Come si può vedere, Plinio il Giovane mantiene un tono descrittivo e ben poco patetico, nonostante la drammaticità dello scenario; questo richiedeva, a suo parere, il “compito” assegnatogli stavolta non dall’ormai defunto zio bensì dall’insigne amico Tacito. Mancavano del tutto, del resto, all’autore comasco le competenze scientifiche per poter aggiungere osservazioni più “tecniche” e precise. Tuttavia le due lettere costituiscono un documento importante e, al di là dell’egocentrismo narcisista dell’autore, presentano anche qualche momento più efficace (la descrizione della notte oscura e caotica, le immagini sconvolgenti del cataclisma, il ricordo degli affetti familiari).
Plinio (che restò, beato lui, “il Giovane” per sempre) percorse poi un brillante e normalissimo “cursus honorum”: fu questore, tribuno e pretore sotto Domiziano.
Fu sempre una brava persona, affabile, cordiale, di non altissimo livello intellettuale ma corretto e leale. Grazie alla sua cospicua ricchezza, Plinio il Giovane fu anche un benefattore: nella sua Como istituì un sussidio alimentare per i bambini poveri, favorì le scuole locali assumendo maestri, fondò una biblioteca pubblica e creò delle terme.
Certo, era pieno di sé, anche troppo; non aveva torto Niccolò Tommaseo quando lo definì così: “il cuore di lui è un bel cuore; ma egli ne fa troppa mostra, e pare che nelle sue lettere si venga, quasi donna in ispecchio, vagheggiando” (Dizionario d’Estetica, Milano 18603, p. 360).
La sua onestà brillò soprattutto nell’anno 100, allorché sostenne con l’amico Tacito l’accusa contro Mario Prisco, governatore della provincia d’Africa, accusato di concussione e omicidio. Fu però tenace adulatore dei potenti: all’imperatore Traiano rivolse uno sperticato “Panegirico” (destando in era moderna lo sdegno di Vittorio Alfieri, che ne fece una polemica riscrittura).
Nel 111 l’imperatore lo inviò in Bitinia come governatore: e qui Plinio confermò le sue doti di amministratore scrupoloso, anche se spesso incapace di prendere provvedimenti senza chiedere consiglio (ad esempio nella gestione dei primi processi ai cristiani). Ricopriva ancora questa carica quando morì, nel 113 o 114, a poco più di 50 anni d’età.
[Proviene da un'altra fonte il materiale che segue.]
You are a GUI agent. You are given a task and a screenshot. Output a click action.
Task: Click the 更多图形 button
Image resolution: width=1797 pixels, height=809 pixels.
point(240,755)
Fra le tante opere di Plinio a noi è giunto solo l’Epistolario in 10 libri: si tratta (come si è visto) di lettere realmente inviate, ma destinate alla pubblicazione e quindi molto “limate” e ricercate stilisticamente; affrontano temi di attualità, costituendo una sorta di interessante “blog” ante litteram che ci offre uno spaccato interessante della vita del tempo.